* [AIM OF THE TASK]:
Retype, word for word, every line from the one holding "Minimize the SRH9 chart window" through the one holding "Task: Expand Total supply 589.5T SHIB chevron" in the entries below, both included, and only those lines.

== SUPPLIED MATERIAL ==

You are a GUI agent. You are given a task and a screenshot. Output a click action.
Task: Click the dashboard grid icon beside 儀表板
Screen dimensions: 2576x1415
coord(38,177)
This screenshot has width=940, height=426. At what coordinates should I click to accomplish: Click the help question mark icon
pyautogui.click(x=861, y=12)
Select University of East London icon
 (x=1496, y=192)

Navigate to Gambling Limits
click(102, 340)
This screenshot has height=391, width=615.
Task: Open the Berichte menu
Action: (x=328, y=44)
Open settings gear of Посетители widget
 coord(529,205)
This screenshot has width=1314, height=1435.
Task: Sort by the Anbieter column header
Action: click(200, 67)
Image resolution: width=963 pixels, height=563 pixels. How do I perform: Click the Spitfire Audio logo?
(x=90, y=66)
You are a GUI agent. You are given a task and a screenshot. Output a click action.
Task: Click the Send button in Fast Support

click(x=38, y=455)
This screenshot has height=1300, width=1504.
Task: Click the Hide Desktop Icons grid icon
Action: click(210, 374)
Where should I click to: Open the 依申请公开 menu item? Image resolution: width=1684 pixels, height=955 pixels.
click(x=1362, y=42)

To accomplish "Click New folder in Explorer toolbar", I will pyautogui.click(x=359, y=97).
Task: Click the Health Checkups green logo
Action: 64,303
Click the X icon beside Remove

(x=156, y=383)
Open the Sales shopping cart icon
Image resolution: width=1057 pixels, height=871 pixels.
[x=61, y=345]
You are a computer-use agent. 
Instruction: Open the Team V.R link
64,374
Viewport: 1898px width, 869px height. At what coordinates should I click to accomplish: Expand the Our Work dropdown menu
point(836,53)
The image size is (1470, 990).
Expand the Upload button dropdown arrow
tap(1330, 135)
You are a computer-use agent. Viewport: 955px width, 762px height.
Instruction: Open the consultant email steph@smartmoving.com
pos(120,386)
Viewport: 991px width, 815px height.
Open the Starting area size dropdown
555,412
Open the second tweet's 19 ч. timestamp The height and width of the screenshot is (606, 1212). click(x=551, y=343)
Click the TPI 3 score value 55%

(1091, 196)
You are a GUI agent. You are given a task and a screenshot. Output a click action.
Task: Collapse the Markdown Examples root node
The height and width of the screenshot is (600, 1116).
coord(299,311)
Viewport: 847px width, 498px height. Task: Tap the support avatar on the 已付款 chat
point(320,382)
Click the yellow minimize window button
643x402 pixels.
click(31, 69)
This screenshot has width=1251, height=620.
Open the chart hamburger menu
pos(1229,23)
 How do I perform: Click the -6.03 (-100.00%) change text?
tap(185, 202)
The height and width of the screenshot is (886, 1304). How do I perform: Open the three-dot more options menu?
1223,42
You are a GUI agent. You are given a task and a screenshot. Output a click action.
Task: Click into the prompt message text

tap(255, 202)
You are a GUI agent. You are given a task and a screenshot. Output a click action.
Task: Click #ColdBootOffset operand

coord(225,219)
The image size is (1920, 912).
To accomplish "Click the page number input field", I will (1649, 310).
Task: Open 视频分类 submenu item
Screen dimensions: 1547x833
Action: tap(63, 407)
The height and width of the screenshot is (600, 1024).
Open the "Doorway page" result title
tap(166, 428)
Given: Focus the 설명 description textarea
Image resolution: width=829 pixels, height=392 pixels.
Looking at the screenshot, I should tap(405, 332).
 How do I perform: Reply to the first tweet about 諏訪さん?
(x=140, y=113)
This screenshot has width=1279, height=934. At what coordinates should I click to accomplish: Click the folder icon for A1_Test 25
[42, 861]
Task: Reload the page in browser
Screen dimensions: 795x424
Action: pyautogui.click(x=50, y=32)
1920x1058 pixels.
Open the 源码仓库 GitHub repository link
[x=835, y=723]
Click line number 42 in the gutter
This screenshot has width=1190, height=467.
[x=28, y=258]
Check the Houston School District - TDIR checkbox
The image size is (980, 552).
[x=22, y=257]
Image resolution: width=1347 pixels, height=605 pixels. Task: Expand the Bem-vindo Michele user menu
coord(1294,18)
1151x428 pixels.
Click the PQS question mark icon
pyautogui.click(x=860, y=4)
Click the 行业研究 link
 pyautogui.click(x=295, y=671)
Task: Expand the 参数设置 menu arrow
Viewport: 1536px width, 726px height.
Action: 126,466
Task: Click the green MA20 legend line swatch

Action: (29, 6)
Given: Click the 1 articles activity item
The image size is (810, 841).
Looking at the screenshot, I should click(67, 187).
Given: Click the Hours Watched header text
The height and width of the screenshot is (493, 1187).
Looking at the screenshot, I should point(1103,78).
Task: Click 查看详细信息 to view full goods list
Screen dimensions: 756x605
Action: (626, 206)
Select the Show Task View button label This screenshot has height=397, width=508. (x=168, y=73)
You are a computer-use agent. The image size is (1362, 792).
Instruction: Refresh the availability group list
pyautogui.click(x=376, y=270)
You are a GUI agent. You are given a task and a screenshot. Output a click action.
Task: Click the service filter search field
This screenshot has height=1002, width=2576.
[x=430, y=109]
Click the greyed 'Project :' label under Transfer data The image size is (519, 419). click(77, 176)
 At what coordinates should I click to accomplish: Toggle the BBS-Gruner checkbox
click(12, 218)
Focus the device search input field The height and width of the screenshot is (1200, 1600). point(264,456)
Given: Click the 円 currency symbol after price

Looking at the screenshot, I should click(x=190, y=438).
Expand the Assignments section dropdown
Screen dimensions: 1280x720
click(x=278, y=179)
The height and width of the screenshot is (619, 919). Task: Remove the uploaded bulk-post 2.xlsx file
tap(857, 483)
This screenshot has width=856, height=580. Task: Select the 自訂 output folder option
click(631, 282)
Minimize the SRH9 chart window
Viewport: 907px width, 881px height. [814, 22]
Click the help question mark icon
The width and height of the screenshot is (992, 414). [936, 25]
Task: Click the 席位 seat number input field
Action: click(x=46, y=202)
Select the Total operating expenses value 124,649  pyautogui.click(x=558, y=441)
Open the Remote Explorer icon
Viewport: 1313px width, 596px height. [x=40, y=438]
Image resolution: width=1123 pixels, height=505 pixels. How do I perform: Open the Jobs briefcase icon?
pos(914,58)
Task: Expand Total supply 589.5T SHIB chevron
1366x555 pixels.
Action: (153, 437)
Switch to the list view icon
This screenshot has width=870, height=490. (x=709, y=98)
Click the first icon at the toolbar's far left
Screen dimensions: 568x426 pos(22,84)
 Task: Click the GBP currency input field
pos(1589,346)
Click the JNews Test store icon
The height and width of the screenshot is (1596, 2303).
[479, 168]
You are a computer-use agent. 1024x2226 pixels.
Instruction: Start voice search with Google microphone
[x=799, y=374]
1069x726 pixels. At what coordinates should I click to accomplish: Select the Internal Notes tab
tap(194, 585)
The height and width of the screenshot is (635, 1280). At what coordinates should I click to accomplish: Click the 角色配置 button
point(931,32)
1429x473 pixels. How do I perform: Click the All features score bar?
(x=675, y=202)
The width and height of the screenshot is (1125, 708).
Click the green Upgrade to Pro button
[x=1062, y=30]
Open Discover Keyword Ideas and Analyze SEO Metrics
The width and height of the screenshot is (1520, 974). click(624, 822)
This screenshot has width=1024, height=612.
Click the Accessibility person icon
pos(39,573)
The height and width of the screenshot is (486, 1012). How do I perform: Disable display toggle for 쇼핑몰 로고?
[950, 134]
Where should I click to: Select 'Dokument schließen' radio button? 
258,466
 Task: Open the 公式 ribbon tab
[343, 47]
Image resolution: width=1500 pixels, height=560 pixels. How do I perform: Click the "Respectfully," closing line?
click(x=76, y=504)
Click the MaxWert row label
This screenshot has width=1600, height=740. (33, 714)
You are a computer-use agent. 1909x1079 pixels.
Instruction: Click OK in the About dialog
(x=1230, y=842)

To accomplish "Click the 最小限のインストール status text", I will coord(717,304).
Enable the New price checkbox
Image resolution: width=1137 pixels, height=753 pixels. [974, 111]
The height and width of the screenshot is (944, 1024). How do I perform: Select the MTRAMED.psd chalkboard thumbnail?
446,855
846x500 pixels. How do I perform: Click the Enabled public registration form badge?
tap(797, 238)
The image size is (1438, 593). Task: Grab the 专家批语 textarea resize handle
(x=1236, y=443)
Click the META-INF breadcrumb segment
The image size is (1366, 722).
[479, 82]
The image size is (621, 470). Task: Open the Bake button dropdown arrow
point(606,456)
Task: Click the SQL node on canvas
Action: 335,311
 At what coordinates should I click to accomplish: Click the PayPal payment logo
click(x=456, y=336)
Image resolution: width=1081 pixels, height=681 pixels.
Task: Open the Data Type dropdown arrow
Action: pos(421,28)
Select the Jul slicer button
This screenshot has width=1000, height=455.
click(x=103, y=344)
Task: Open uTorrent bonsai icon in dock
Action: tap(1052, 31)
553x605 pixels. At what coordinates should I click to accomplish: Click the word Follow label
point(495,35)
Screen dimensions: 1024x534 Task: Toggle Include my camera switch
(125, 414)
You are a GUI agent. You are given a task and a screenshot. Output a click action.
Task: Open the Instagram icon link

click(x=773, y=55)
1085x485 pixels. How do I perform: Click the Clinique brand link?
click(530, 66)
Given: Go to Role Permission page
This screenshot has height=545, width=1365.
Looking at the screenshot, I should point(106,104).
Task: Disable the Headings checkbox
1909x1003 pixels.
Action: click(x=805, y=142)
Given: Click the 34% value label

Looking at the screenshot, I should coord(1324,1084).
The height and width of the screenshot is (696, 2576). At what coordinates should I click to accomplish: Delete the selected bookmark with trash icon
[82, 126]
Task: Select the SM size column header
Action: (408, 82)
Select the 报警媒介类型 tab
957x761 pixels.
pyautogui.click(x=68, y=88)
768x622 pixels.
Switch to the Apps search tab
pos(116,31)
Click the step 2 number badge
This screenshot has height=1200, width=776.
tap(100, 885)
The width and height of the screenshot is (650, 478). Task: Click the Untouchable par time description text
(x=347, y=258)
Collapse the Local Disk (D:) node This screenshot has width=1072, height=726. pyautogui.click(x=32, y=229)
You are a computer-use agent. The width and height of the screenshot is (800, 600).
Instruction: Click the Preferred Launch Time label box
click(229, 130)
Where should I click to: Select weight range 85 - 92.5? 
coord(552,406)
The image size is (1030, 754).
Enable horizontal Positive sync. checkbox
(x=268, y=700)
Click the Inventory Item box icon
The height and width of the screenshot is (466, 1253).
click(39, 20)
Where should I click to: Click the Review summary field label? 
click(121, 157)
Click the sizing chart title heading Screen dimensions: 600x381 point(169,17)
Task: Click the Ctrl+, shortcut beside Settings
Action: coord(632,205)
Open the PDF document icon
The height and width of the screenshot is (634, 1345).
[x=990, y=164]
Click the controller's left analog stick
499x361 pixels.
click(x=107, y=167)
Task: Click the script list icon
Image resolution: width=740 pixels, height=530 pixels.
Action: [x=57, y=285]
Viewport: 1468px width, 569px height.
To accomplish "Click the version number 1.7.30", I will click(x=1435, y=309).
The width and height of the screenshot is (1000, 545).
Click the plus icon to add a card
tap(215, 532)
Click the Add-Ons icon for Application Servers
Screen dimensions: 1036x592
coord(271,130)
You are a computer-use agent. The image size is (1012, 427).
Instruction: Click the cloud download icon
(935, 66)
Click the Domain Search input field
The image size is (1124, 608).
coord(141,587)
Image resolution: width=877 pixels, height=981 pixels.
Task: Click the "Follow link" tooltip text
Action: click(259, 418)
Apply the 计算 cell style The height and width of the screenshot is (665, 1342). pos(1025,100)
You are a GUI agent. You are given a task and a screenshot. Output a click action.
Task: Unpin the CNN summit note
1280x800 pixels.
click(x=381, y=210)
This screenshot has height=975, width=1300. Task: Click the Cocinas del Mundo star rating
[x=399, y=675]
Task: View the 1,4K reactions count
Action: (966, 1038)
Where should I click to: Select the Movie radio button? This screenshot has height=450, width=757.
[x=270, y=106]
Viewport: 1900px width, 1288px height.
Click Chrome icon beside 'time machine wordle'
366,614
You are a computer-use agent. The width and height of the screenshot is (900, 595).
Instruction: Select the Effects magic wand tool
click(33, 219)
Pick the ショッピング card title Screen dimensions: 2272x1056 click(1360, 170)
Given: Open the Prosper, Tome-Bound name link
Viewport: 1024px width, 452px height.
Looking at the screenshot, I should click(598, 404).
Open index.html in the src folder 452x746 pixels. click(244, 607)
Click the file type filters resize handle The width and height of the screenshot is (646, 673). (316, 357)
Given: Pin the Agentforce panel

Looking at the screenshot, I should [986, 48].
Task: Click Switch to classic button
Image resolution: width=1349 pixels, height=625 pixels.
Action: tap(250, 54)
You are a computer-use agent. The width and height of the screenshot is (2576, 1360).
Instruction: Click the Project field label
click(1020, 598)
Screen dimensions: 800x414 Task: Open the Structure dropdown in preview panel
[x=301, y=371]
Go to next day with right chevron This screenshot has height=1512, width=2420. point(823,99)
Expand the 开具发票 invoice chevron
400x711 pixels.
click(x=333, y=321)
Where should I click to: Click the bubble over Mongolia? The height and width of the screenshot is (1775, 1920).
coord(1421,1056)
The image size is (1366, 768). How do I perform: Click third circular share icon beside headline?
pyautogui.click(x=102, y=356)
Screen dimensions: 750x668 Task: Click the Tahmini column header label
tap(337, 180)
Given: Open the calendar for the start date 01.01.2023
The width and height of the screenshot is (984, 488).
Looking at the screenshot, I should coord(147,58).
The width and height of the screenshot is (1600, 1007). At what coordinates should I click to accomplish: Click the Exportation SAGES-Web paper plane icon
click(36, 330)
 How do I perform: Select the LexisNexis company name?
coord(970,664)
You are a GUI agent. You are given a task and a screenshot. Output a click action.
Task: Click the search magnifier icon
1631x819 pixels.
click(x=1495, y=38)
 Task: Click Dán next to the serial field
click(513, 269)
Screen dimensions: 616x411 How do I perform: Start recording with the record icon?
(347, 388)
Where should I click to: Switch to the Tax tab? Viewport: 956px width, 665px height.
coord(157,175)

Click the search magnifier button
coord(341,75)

===

* [WRITTEN SOLUTION]:
Minimize the SRH9 chart window
Viewport: 907px width, 881px height. [814, 22]
Click the help question mark icon
The width and height of the screenshot is (992, 414). [936, 25]
Task: Click the 席位 seat number input field
Action: click(x=46, y=202)
Select the Total operating expenses value 124,649  pyautogui.click(x=558, y=441)
Open the Remote Explorer icon
Viewport: 1313px width, 596px height. [x=40, y=438]
Image resolution: width=1123 pixels, height=505 pixels. How do I perform: Open the Jobs briefcase icon?
pos(914,58)
Task: Expand Total supply 589.5T SHIB chevron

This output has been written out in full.